Requirements:
Rewrite the part of the data that opens with the line containing "coordinates (38, 613)." and closes with the line containing "center [1249, 760].", replacing "Identify the location of" with "Point out the location of" and leaving everything else unchanged.

Input data:

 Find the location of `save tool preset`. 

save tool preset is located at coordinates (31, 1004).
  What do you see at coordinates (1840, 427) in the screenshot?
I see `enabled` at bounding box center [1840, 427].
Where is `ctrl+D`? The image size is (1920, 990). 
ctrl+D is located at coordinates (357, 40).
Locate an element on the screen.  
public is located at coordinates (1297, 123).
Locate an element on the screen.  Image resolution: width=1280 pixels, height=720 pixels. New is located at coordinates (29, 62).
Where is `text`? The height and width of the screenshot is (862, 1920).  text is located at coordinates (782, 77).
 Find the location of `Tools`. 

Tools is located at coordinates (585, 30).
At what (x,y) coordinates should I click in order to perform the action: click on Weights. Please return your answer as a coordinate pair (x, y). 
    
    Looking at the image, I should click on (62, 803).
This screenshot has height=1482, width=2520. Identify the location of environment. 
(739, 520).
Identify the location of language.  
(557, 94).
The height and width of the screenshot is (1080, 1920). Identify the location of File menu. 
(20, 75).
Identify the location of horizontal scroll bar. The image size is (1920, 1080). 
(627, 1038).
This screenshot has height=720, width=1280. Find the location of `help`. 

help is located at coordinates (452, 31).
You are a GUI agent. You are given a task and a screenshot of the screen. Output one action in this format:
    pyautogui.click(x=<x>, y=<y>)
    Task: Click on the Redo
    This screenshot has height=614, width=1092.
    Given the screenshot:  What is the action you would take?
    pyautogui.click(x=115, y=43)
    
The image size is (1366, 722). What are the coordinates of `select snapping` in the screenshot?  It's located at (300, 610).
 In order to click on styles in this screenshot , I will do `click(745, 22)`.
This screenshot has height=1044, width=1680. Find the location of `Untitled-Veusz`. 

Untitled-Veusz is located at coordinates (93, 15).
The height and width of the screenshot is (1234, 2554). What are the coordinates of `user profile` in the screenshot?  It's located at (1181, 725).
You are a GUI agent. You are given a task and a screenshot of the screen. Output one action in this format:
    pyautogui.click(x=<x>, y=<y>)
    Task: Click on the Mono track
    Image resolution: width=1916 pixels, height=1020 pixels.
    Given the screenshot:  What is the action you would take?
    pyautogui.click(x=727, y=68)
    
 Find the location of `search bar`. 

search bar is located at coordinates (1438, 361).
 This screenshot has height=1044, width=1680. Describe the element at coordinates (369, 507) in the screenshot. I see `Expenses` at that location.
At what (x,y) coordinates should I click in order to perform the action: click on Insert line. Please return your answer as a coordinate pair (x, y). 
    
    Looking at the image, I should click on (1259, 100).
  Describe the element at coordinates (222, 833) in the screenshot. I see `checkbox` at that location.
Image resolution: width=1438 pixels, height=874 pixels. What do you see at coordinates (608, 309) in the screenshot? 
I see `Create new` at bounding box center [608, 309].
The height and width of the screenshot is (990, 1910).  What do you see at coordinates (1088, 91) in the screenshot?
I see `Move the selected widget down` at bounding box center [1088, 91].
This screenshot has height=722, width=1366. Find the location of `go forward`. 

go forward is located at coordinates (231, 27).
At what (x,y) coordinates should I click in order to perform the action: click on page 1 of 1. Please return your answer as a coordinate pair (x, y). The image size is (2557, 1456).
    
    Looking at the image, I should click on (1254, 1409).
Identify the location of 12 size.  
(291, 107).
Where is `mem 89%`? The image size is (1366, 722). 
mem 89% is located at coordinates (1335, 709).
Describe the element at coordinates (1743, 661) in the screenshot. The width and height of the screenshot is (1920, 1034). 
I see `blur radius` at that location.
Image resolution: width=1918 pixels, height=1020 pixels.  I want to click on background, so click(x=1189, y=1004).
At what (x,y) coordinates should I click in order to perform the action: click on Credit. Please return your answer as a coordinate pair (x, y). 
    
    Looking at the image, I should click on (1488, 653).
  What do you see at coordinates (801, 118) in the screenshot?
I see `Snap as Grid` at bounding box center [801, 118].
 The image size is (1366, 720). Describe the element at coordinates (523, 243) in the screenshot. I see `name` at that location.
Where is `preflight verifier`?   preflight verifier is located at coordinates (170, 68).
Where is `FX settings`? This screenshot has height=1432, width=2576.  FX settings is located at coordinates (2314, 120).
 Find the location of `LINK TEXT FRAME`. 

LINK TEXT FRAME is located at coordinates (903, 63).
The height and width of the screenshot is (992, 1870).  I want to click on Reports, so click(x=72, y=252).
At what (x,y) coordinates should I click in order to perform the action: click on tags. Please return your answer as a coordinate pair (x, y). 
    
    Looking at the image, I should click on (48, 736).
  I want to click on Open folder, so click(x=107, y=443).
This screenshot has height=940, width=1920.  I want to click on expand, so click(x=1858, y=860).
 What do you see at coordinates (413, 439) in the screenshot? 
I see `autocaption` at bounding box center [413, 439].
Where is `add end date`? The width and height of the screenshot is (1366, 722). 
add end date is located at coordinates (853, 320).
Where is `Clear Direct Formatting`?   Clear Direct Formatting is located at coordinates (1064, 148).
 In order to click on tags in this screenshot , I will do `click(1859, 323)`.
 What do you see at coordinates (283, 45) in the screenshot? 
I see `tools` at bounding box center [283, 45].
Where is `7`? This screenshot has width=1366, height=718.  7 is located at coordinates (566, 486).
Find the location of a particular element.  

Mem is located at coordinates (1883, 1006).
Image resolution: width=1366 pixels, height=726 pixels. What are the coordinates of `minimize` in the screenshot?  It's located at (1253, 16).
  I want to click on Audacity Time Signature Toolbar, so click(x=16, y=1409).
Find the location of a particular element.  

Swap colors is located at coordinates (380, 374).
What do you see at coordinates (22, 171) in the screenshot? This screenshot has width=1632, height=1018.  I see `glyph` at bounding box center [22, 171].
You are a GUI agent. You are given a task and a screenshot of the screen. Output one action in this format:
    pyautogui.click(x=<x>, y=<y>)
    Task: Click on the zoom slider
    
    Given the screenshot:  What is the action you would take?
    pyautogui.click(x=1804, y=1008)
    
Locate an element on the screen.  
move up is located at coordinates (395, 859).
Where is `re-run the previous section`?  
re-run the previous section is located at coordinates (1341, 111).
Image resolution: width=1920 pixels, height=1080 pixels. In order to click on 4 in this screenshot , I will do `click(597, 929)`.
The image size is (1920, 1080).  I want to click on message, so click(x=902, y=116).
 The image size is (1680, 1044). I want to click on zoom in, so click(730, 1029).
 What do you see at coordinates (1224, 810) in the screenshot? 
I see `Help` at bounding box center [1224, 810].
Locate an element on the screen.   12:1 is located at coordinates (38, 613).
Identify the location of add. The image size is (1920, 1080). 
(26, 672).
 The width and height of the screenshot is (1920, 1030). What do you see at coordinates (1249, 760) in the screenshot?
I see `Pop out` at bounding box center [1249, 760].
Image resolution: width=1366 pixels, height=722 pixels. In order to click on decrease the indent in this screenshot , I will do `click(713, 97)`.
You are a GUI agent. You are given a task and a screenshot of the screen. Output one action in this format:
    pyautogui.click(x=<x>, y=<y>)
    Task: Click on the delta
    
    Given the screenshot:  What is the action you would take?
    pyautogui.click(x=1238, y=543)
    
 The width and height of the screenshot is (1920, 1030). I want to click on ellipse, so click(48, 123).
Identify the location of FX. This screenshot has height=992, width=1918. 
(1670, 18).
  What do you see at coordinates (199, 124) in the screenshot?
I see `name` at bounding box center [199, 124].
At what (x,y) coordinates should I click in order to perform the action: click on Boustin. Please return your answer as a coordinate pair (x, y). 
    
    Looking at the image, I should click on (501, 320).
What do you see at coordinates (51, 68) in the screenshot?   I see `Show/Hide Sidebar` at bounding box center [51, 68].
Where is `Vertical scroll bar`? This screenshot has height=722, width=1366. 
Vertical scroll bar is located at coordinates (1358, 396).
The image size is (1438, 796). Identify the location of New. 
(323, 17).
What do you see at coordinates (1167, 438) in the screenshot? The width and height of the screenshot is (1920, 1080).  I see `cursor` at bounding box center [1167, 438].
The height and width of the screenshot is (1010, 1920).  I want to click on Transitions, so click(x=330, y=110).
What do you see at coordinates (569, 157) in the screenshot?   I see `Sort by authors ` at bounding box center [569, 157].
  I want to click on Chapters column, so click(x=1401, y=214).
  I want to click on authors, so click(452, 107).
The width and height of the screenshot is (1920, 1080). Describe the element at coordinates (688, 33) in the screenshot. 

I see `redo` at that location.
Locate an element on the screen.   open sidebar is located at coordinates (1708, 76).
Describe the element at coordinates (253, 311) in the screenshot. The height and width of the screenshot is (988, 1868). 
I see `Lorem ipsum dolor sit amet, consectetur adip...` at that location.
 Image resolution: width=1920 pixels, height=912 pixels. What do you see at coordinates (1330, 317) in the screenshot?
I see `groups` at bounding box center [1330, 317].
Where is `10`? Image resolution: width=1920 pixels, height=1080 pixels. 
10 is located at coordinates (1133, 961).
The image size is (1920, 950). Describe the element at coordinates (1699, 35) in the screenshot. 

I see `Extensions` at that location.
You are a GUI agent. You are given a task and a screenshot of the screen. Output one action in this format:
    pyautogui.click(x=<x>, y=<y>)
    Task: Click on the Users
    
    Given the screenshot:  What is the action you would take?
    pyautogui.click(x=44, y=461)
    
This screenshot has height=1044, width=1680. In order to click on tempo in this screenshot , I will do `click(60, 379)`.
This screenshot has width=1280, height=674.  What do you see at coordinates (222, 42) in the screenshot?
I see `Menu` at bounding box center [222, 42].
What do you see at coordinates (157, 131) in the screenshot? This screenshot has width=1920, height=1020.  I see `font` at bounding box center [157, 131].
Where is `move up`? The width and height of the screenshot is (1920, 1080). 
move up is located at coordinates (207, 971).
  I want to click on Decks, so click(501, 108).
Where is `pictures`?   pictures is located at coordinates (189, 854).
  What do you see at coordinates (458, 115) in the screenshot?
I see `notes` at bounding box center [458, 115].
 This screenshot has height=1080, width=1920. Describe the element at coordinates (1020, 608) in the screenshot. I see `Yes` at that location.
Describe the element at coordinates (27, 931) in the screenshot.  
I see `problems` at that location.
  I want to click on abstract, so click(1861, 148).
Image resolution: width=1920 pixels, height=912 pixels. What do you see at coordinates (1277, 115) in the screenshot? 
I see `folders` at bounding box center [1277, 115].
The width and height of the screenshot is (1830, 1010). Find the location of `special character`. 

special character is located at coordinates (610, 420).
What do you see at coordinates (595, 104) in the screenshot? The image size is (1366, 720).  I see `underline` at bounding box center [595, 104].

Output for this task:
Locate an element on the screen.   12:1 is located at coordinates (38, 613).
Point out the location of add. The image size is (1920, 1080). 
(26, 672).
 The width and height of the screenshot is (1920, 1030). What do you see at coordinates (1249, 760) in the screenshot?
I see `Pop out` at bounding box center [1249, 760].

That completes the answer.